Institute of Computational Biology, College of Information Science and Technology, Northeast Normal University, Changchun, 130117
目的 采用计算手段探索在当前外膜蛋白小样本的条件下提升外膜蛋白拓扑结构预测精度的深度学习方法。方法 首先选取和构建适用于预测外膜蛋白拓扑结构的数据集；第二，经特征筛选和对比实验确定模型的最优输入；第三，构建和优化基于胶囊网络的拓扑结构预测模型TopOMP-capsnet；最后通过对比同类方法评估和验证模型性能。结果和结论 拓扑结构预测模型TopOMP-capsnet与同类方法对比性能有所提升，证明深度学习技术能够在有限样本条件下识别相应序列模式，有助于外膜蛋白结构和功能的大规模分类及筛选。创新之处 拓扑结构预测模型TopOMP-capsnet的三态预测准确率（Q3）达到87.7%，优于传统机器学习方法。
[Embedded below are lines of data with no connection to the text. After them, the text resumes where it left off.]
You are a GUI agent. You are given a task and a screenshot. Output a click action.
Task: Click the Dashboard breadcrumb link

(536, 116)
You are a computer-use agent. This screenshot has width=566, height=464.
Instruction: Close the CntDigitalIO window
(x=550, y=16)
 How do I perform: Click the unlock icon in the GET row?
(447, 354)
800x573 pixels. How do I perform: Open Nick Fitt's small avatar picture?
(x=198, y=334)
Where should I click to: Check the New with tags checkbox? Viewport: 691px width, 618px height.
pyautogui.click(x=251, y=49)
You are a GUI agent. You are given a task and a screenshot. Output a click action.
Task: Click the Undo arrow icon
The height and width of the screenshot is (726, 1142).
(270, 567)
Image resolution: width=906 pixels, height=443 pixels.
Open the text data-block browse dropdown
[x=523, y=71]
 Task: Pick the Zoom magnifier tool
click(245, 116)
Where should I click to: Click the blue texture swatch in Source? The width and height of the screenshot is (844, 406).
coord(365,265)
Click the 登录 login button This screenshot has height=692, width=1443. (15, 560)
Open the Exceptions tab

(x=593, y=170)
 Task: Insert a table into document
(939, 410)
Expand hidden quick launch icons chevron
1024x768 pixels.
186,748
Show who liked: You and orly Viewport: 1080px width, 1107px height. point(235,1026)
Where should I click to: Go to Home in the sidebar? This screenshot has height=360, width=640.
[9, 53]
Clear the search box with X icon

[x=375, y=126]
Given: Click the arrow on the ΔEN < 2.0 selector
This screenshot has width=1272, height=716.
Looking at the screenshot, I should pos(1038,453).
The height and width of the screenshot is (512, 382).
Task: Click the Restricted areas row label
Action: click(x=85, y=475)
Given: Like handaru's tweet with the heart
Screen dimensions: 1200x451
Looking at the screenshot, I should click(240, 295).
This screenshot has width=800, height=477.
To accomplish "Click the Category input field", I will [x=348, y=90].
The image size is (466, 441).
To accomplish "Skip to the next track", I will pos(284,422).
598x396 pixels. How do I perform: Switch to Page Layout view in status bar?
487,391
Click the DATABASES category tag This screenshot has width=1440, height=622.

Objective Employing computational means to explore an efficient deep learning method for improving the prediction accuracy of outer membrane protein topology under the current conditions of small sample size of outer membrane proteins. Method First, selecting and constructing data sets suitable for the prediction of outer membrane protein topology; Second, determining the optimal input of the model through feature screening and comparative experiments; Third, building and optimizing a topology prediction model the TopOMP-capsnet based on capsule network; Finally, evaluation and validation of model performance by comparative congenic methods. Results and conclusions Topology prediction model the TopOMP-capsnet has better performance compared with similar methods, which proves that deep learning technology can identify corresponding sequence patterns under limited sample conditions, and is helpful for large scale classification and screening of outer membrane protein structure and function. Innovation Topology prediction model the TopOMP-capsnet has a three-state prediction accuracy (Q3) of 87.7%, which is superior to traditional machine learning methods.